La différence est immense ; car autant il était malaisé aux seigneurs de produire un titre primitif constituant la preuve d’une concession de fonds, autant il leur était aisé d’apporter une ou deux reconnaissances que l’habileté de leurs intendants et des feudistes avaient arrachées à la dépendance des vassaux : et le plus souvent la jouissance de ces droits remontait, en effet, à plus de cent années. Ainsi, le système de Dorliac facilitait singulièrement la preuve du seigneur ; et il aurait prolongé en fait, sur beaucoup de paysans l’oppression féodale. Très habilement, Dorliac semble faire des concessions au mouvement paysan et se placer dans le système même du Comité, en imposant la preuve au seigneur ; mais, au fond, bien souvent du moins, il rétablit ce qu’il paraissait supprimer.

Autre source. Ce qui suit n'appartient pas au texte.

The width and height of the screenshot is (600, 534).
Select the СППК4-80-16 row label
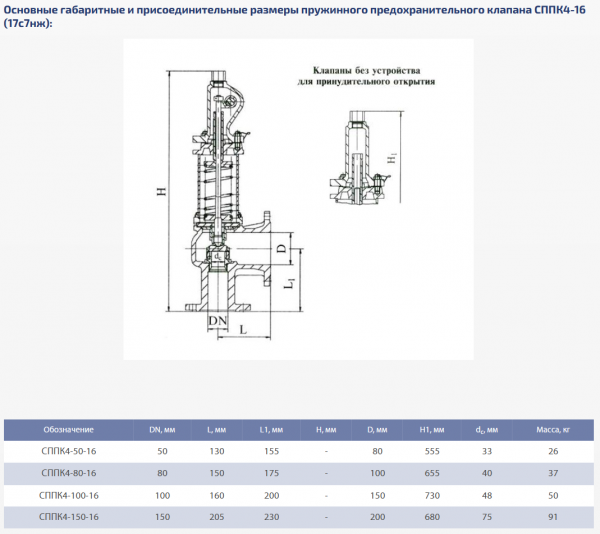point(68,473)
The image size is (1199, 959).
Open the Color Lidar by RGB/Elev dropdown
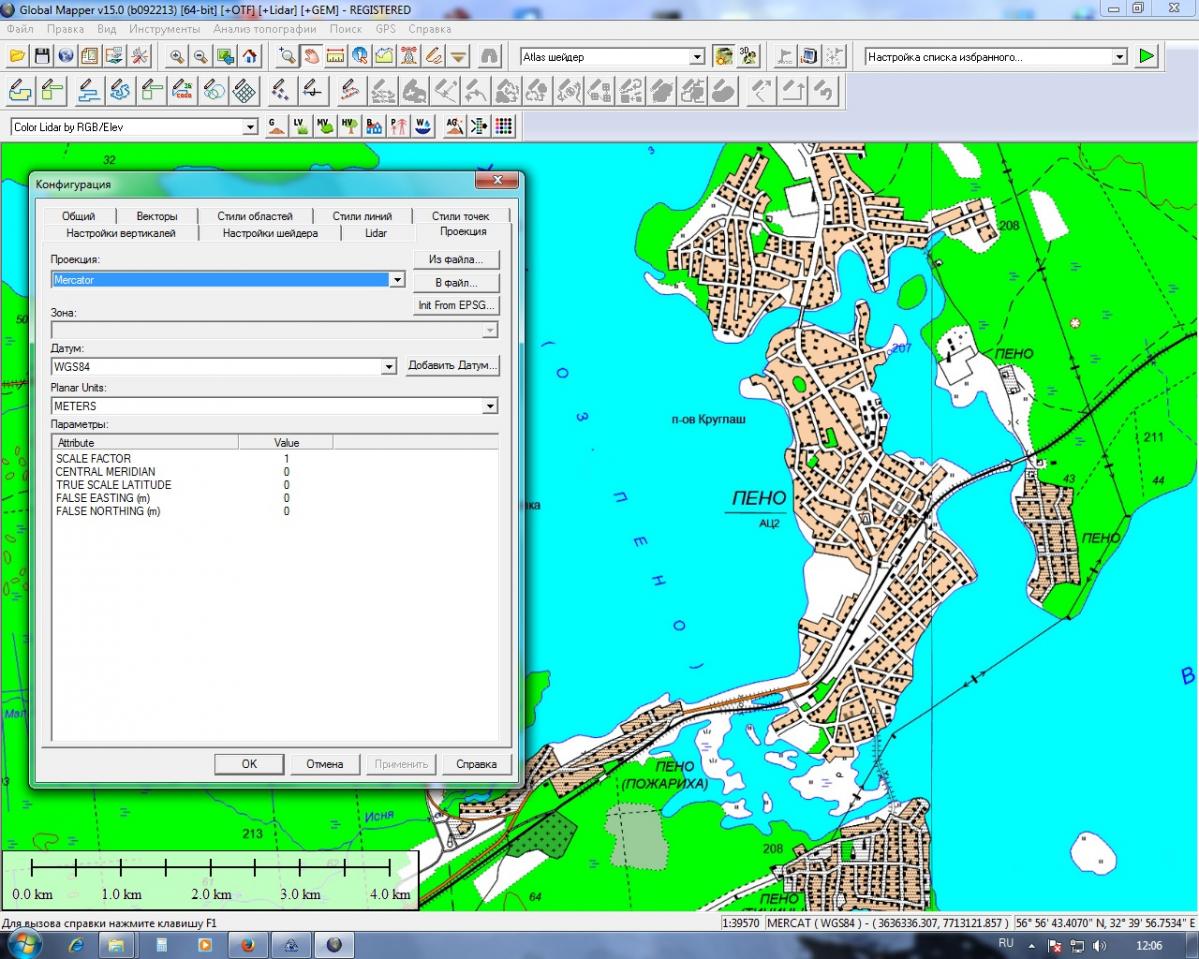[250, 127]
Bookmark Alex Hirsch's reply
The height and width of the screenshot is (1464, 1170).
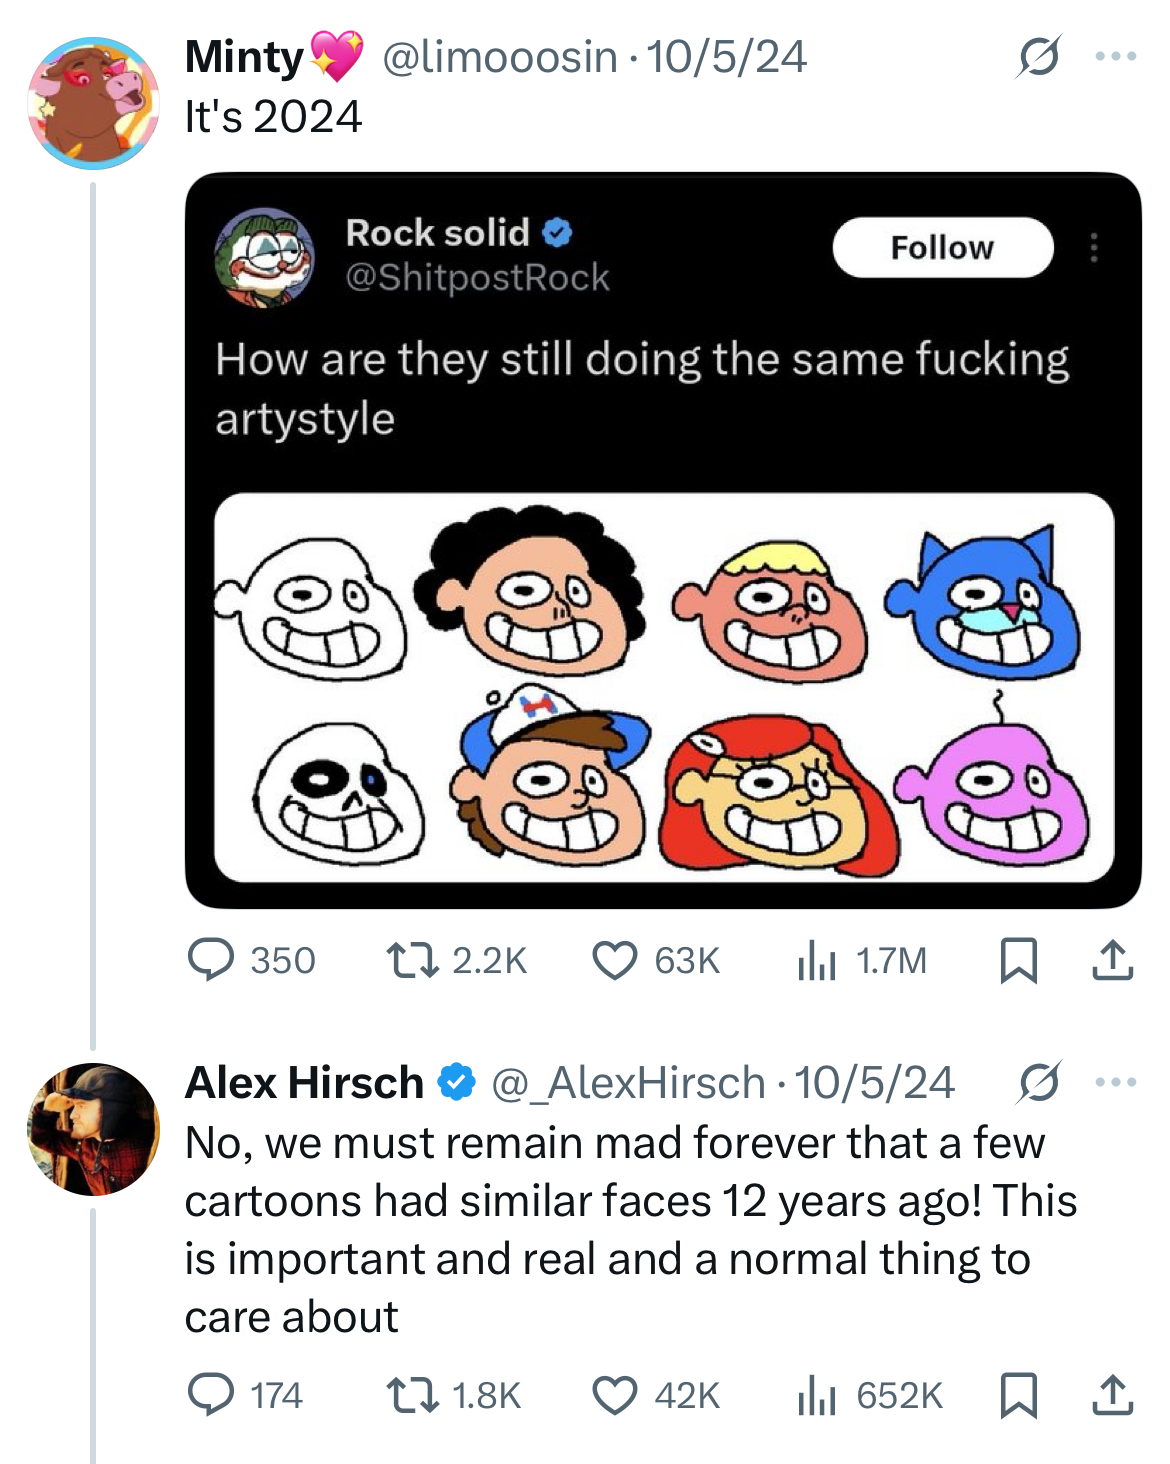tap(1018, 1395)
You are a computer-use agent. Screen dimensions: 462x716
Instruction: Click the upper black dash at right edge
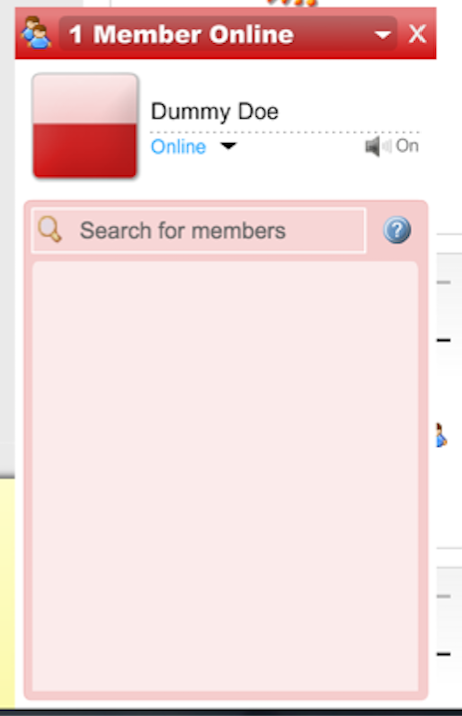click(x=444, y=340)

Très habilement aussi, il prévoit que l’effort d’abolition va s’appliquer bientôt aux droits annuels, cens et champarts, comme aux droits casuels : et il imagine tout un système ingénieux et vaste qui sauverait en réalité les droits du seigneur. Chaque domaine seigneurial, chaque fief était à la fois, si je puis dire, débiteur et créancier. Tel fief devait une redevance à son suzerain : mais en même temps, il avait droit à une redevance de la part d’un arrière-fief. Dorliac propose que l’État prenne à son compte toutes ces charges et tous ces droits : il se substituera aux seigneurs pour percevoir les droits dus par les tenanciers et c’est lui qui paiera les seigneurs.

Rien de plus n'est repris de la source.